A mí tampoco me hace fiesta el corazón tener que venir al médico. Pero con la llegada de los carnavales y el nuevo año, me llegó de visita una gripa quiebra huesos que se manifiesta con malestar general, migraña espantosa y litros de mocos. Al toser, me duele hasta los tuétanos y por momentos siento angustia por falta de aire. La médico, por protocolo, pero sin interés verdadero, me toma el pulso y escucha mi respirar. Alcanzo a pensar que para ella es más importante su almuerzo que mi triste humanidad adolorida y mocosa. Se le nota el desinterés por mis dolores y quejidos. “El sistema la volvió inmune al dolor del otro”, pienso. Me estira la formula y “tome líquido y guarde cama”. Me receta unas pastillitas (de esas que recetan para todo y para nada) y, “vuelva si no mejora”. Le digo que llevo dos semanas enfermo, sonríe y sentencia: “Es que ahora anda mucha virosis por ahí, por el cambio de año, tú ya sabes”. Su actitud me produce lástima.
Salgo del consultorio y María Engracia está llorando, me siento a su lado y le pregunto el motivo. Dice que llora por las torturas que le producen la vejez. Entonces, sin saber por qué, me pongo a llorar con ella. Un tipo con barriga cervecera viene y pregunta el motivo de mi llanto. Le digo que no sé cómo, hace días perdí la risa y por nada del mundo la encuentro, y que la señora llora por su juventud perdida. Y sin más, el gordo se sienta a llorar con nosotros. Una adolescente de ojos achinados pregunta por qué lloramos, y el hombre contesta: “yo perdí mi salud, ella su juventud y él, dice que la risa”. Y se queda mirándola como preguntándole: “¿y vos?”. La niña de ojos rasgados se sienta a llorar igualmente. Pero no llora a suspiros entrecortados como nosotros, sino que berrea. La médica sale del consultorio, y cuando todos creíamos que iba a preguntar por qué llorábamos (yo hasta sospeché que se iba a solidarizar y a llorar con nosotros), sin decir nada, ignorándonos de plano, cierra con llave su consultorio, pasa sus ojos indiferentes sobre el coro de llorosos y se va, como si nada, en busca de su almuerzo con papas al ajillo.
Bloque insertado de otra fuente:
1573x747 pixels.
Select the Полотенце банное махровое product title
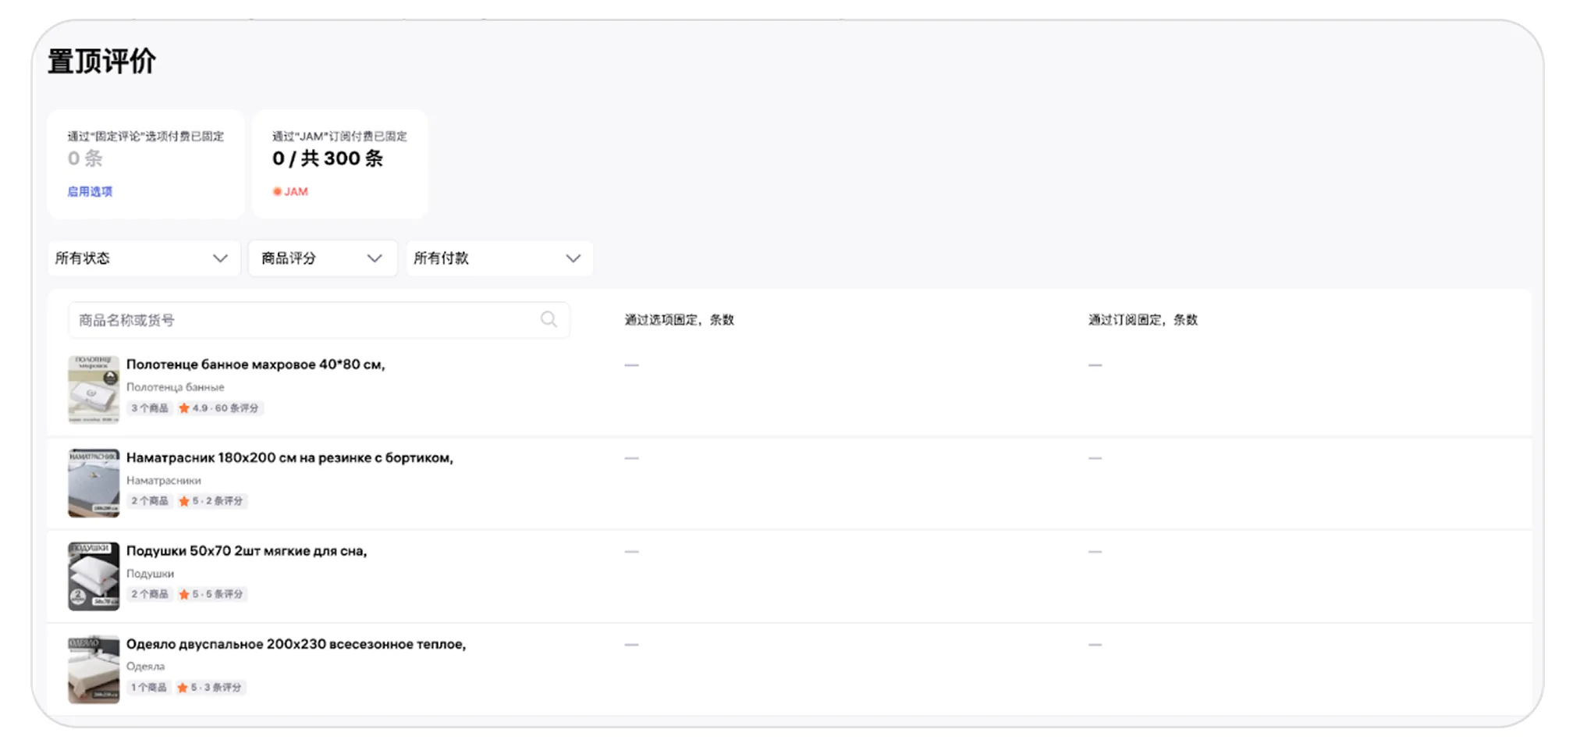pyautogui.click(x=255, y=365)
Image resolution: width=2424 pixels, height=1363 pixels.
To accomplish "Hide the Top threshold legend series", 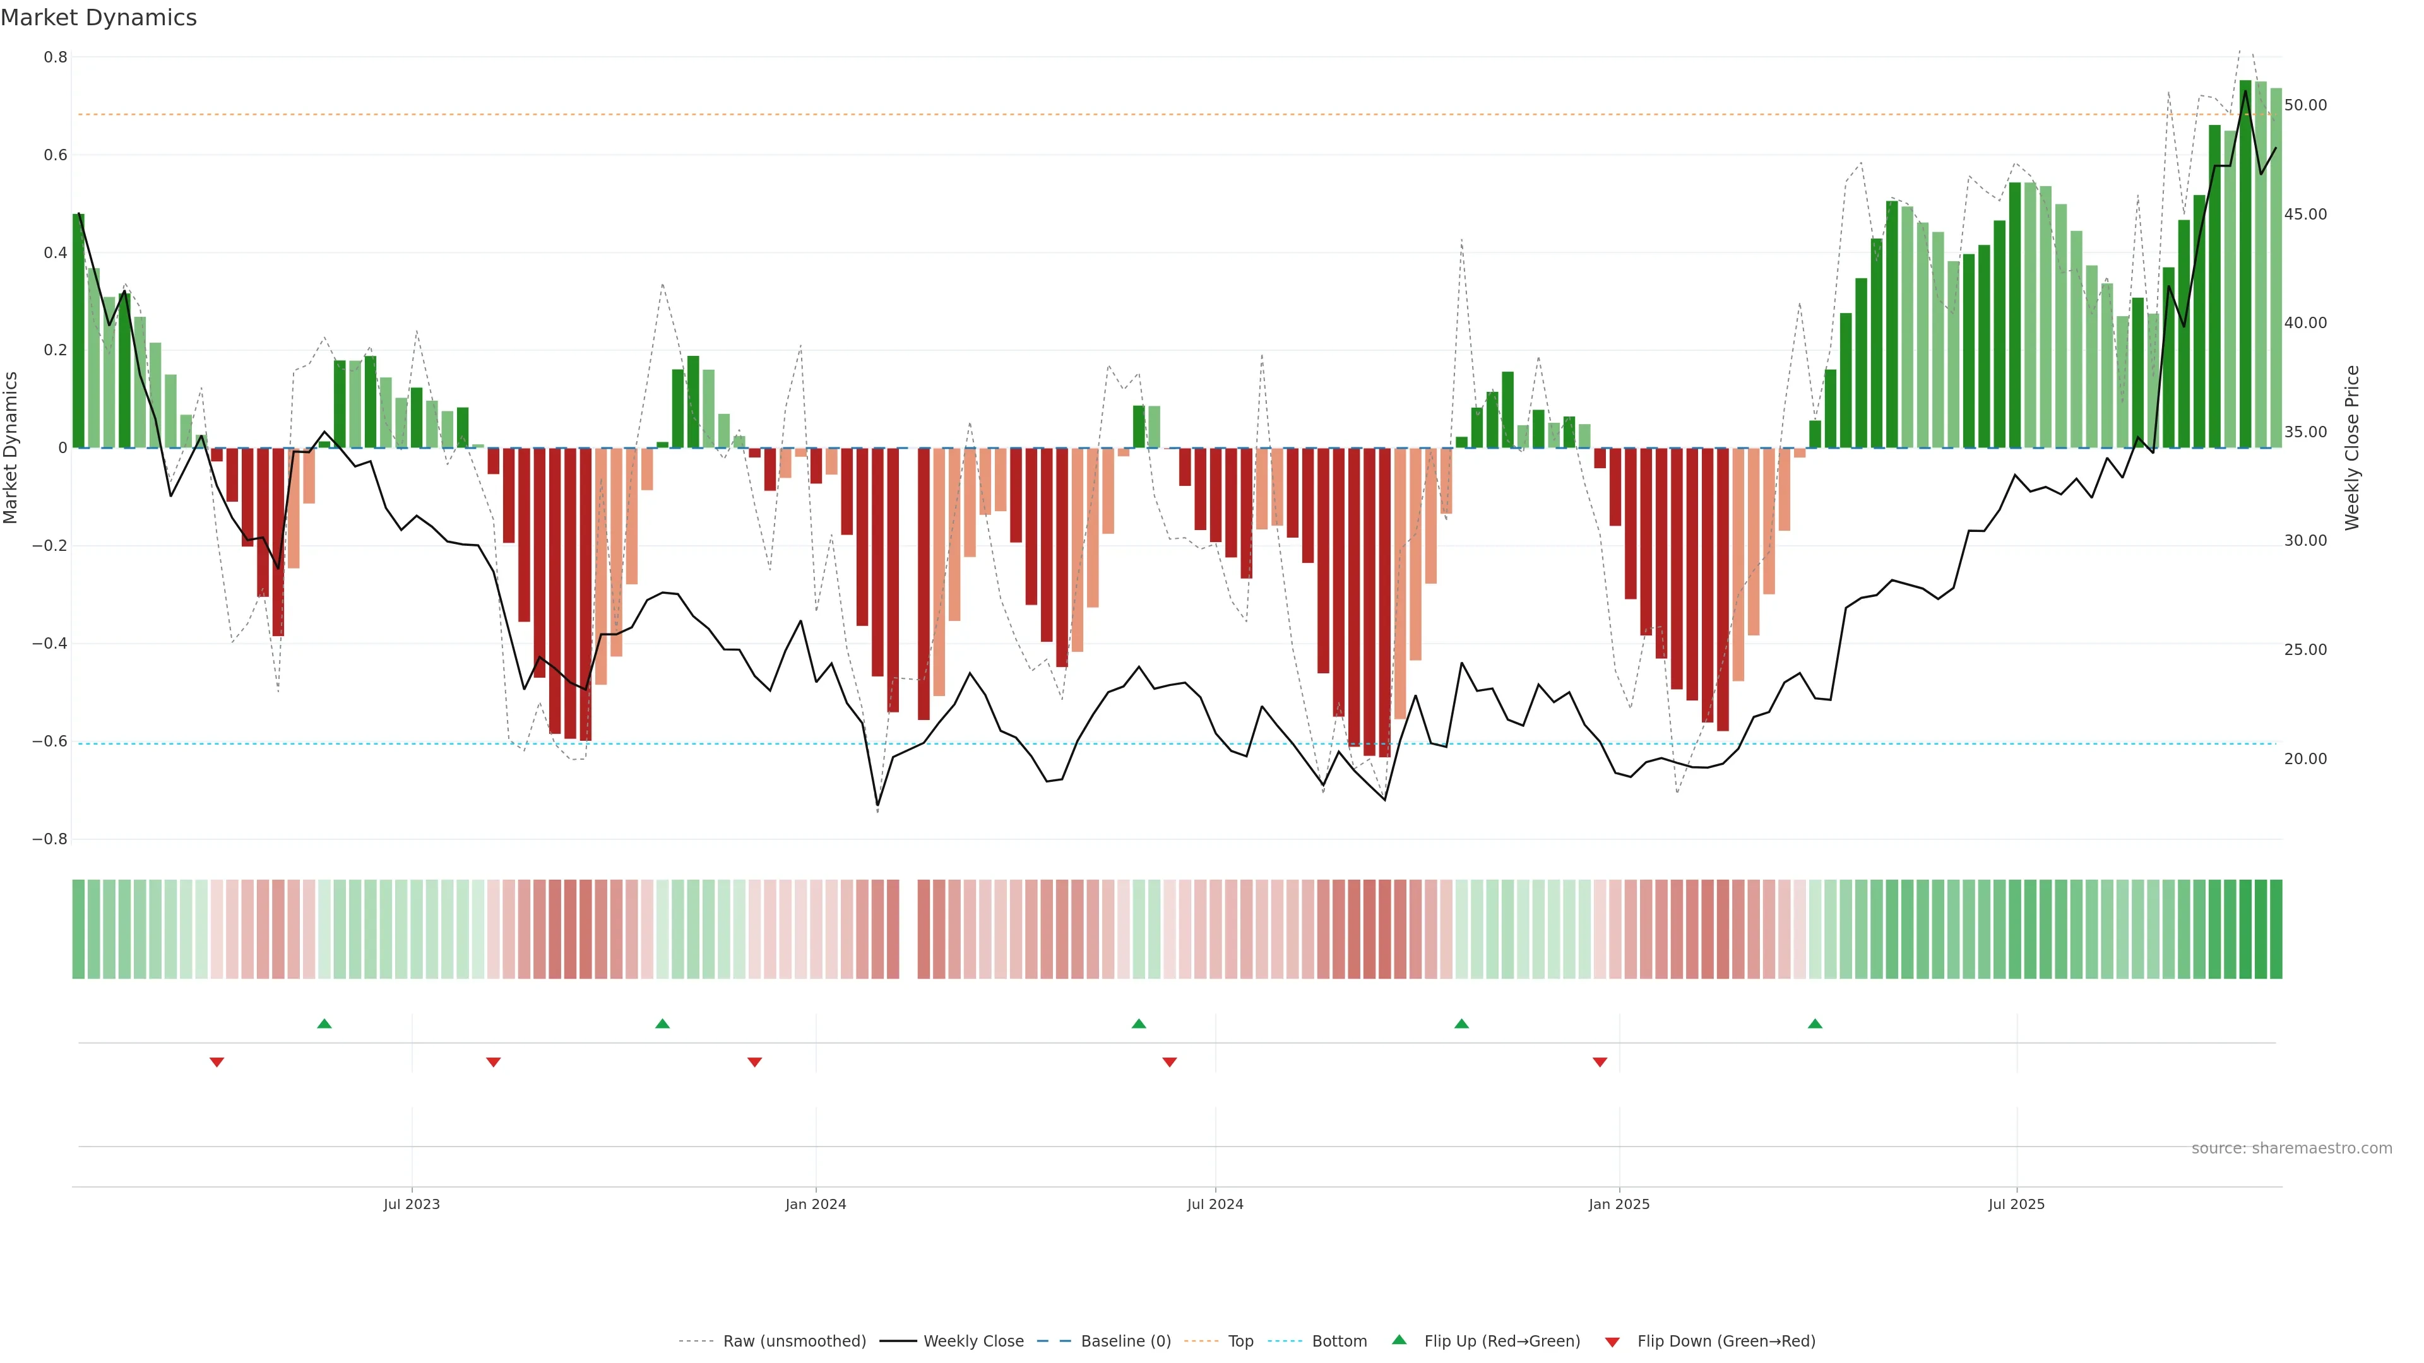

Poco a poco vamos dejando de llorar, nos secamos las lágrimas ya con pañuelos, el reverso de las mangas de camisa o simplemente con los dedos. Nos miramos, y comenzamos a reír, al principio con una mueca de disculpa, luego con una sonrisa larga de “qué pena con ustedes”, y más tarde con una carcajada colectiva. Que “oso”. Llegar al colmo de llorar con gente desconocida, sin más ni más. No despedimos. Antes de alejarme alcanzo a escuchar a doña Engracia: “Después de todo. Gracias a Dios, todavía existen los consultorios médicos para venir a llorar”. Salgo del edificio. Abatido, y con más ganas de llorar. He descubierto que al final de unas buenas lágrimas, pueden existir luces para una buena sonrisa. Pero mi risa… sigue perdida.